Study text:
Another reason why this case is so troubling is that even though Dr. Mehta followed all the necessary policies and he “filed reports each year covering his outside business income as required by university policies,” the university still used the “potential” for conflict to investigate his work. Despite the fact that he even “notified the university in 2008 that he was reducing his university appointment by 10 percent to spend time as a consultant for TomoTherapy,” this transparency was not enough.
Adding to this problem is the fact that media articles like this one cover the issue in a way that helps perpetuate criticism against physician-industry collaboration by focusing on his compensation last year, rather than the success TomoTherpay has provided to patients and the outcomes it has shown in clinical care.

Dataset excerpts:
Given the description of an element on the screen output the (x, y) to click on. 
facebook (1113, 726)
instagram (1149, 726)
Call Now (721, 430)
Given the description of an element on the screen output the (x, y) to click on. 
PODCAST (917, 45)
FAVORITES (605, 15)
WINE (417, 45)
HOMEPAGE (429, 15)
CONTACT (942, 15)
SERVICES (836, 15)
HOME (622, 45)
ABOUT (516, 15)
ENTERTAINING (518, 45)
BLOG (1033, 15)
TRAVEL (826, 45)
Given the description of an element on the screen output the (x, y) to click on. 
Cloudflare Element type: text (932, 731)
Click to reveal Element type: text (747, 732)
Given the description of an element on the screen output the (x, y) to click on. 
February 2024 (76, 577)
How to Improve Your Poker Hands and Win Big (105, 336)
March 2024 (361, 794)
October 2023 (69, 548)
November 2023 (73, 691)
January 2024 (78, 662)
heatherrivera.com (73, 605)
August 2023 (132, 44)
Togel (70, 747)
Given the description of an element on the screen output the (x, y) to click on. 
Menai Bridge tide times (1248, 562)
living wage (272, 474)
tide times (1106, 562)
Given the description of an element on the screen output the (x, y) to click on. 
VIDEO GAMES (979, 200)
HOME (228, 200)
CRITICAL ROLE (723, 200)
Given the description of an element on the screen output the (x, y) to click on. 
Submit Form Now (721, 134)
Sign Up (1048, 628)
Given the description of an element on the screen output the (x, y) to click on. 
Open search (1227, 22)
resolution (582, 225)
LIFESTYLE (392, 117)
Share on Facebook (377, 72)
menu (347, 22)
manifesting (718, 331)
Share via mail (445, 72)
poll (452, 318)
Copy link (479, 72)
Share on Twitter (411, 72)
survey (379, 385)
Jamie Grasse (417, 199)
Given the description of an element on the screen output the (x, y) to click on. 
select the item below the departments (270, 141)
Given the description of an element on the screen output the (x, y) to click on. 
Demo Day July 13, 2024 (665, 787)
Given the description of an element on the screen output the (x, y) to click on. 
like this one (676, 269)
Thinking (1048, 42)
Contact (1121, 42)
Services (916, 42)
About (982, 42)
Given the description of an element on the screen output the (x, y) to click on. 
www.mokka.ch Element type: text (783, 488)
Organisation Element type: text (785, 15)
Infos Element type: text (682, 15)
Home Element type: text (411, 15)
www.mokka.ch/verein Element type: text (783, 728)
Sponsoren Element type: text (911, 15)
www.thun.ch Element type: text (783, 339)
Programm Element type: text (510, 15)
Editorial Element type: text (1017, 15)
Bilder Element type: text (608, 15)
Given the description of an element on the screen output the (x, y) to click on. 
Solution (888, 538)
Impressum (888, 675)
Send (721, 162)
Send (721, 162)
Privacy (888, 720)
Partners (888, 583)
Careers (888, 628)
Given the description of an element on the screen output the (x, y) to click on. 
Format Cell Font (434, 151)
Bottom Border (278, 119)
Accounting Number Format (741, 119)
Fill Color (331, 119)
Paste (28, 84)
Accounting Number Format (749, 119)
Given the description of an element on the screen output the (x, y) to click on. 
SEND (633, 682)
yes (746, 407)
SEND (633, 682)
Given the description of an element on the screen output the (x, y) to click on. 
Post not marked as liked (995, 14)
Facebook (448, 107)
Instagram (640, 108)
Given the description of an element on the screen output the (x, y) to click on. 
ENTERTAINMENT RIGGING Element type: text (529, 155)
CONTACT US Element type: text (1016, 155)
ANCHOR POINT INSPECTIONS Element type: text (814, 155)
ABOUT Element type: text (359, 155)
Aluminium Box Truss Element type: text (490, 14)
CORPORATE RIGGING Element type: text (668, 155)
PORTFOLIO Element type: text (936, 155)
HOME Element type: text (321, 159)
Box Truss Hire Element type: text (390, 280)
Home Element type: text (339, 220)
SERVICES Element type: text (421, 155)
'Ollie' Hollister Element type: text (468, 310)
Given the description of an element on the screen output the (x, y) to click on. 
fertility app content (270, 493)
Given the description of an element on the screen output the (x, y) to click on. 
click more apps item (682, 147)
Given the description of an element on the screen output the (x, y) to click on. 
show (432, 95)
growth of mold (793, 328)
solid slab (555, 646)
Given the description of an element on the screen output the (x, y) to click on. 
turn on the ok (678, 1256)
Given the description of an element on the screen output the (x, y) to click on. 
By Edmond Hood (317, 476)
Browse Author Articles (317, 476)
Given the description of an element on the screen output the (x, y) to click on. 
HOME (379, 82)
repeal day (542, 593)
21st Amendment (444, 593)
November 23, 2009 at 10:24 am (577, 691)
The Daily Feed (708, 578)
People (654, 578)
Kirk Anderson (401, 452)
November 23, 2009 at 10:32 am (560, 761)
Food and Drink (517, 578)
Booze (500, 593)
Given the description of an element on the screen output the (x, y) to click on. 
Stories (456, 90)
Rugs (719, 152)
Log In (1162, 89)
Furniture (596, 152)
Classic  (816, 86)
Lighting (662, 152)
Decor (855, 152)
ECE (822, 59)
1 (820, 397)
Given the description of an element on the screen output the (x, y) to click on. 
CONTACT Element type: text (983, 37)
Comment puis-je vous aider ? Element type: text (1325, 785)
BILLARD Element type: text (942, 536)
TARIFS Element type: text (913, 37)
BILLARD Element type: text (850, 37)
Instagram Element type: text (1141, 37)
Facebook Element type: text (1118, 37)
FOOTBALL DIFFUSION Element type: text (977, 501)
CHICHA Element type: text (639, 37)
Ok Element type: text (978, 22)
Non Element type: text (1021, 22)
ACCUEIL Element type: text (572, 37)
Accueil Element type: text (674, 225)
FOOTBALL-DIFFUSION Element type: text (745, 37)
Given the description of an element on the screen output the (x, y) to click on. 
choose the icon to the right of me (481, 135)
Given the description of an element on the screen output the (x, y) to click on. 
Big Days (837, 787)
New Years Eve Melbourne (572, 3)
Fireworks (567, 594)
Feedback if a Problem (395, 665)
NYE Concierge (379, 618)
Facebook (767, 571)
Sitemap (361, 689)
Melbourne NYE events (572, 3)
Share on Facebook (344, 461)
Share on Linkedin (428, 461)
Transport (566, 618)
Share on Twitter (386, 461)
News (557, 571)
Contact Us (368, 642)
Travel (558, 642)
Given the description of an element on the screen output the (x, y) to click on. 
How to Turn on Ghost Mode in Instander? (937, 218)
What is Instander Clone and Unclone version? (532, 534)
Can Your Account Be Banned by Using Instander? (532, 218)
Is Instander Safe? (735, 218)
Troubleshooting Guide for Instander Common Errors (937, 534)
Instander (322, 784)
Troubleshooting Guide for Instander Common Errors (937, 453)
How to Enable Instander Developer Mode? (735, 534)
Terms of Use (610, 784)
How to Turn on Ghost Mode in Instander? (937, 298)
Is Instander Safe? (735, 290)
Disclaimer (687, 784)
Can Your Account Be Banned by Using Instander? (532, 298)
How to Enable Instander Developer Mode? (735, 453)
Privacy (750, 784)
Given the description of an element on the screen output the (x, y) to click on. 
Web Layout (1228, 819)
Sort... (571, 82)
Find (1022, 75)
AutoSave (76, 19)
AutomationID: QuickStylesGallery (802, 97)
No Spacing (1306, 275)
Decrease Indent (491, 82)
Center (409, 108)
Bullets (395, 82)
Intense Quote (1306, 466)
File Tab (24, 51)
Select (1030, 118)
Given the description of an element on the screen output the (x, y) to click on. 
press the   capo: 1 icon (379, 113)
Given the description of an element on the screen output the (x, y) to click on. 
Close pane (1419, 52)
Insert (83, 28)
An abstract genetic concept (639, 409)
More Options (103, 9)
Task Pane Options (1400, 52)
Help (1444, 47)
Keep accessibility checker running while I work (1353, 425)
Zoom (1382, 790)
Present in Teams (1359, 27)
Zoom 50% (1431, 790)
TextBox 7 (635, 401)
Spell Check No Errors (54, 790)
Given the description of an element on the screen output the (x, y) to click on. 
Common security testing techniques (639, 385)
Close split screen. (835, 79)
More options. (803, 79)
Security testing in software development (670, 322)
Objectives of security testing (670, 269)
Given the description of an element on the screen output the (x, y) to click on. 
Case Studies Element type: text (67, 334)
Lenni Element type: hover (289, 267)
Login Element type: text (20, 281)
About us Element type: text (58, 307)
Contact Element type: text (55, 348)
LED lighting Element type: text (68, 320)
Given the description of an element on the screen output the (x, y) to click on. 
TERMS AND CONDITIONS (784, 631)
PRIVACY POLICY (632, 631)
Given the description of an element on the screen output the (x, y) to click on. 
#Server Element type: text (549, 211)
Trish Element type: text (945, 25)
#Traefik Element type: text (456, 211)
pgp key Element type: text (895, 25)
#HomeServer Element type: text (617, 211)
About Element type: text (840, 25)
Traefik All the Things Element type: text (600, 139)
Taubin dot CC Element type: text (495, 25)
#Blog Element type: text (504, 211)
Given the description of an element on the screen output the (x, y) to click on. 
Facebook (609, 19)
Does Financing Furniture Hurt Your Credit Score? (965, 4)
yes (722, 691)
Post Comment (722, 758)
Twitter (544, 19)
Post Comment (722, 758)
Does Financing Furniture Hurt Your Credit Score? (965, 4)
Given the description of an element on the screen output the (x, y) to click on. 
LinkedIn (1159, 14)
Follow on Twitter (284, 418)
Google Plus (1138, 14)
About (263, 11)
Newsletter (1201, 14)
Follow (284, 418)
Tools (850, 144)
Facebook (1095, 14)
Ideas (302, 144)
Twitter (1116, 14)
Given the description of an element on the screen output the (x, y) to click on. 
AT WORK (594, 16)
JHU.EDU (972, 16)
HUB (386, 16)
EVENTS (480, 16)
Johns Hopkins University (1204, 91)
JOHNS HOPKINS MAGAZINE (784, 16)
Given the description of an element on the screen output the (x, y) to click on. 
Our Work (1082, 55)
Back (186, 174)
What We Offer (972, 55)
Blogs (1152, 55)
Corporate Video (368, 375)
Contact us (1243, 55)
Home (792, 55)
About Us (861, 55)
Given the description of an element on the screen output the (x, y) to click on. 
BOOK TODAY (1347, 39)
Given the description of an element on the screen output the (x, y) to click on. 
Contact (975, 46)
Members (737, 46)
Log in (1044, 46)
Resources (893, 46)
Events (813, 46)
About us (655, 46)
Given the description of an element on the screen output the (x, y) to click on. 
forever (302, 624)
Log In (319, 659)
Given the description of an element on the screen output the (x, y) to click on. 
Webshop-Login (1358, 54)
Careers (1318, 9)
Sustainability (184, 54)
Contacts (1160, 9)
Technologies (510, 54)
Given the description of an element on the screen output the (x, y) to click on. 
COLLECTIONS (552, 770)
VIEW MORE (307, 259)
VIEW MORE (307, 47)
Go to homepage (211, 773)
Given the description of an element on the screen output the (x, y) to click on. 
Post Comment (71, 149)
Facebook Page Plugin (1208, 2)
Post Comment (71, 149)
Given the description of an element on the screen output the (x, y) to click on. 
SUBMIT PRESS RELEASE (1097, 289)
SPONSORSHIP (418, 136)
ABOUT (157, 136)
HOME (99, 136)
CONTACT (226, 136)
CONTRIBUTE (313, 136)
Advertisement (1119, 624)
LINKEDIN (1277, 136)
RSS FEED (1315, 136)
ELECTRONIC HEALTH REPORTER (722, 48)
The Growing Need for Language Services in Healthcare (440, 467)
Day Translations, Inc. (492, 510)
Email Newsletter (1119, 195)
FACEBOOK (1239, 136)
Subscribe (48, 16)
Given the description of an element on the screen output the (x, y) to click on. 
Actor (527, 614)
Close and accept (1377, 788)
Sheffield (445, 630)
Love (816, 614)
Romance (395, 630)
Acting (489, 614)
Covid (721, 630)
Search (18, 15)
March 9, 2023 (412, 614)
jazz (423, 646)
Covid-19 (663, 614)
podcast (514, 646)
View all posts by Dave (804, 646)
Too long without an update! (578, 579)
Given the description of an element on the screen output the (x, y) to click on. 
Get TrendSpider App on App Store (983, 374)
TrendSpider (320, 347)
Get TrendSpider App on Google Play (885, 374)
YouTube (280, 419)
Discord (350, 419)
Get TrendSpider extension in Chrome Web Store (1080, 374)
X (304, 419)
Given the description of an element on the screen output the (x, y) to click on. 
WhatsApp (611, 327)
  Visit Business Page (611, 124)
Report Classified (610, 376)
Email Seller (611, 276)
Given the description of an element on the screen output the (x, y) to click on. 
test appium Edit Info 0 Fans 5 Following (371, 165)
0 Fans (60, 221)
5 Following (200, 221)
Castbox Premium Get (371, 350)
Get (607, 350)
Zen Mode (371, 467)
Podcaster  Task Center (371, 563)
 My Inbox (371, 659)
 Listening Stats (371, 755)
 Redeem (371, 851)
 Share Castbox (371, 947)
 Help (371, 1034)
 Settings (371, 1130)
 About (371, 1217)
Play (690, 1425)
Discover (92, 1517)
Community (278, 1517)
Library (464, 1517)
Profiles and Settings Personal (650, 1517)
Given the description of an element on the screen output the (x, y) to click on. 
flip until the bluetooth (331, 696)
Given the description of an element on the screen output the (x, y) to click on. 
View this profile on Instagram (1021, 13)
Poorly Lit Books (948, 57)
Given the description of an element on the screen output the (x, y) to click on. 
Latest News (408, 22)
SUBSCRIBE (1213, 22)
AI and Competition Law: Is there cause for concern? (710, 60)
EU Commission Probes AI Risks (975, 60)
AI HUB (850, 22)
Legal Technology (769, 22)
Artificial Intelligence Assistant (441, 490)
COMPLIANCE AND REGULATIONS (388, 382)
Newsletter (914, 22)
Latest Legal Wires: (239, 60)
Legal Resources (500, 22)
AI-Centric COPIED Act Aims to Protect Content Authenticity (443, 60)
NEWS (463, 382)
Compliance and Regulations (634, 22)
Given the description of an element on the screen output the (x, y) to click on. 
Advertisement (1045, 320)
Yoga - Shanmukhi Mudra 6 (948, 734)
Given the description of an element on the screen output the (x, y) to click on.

Assigned task A: Copy word for word the part of the passage on Dr. Mehta's case, starting at "Adding to this" and ending at "in clinical care.".
Assigned task B:
Answer these questions using the passage on Dr. Mehta's case:
(i) In 2008, by what percentage did Dr. Mehta notify the university he was reducing his appointment?
(ii) What did the university use to investigate his work?
(iii) According to the passage, what do media articles like the one mentioned focus on?

Solution A:
Adding to this problem is the fact that media articles like this one cover the issue in a way that helps perpetuate criticism against physician-industry collaboration by focusing on his compensation last year, rather than the success TomoTherpay has provided to patients and the outcomes it has shown in clinical care.

Solution B:
(i) 10 percent.
(ii) The "potential" for conflict.
(iii) His compensation last year.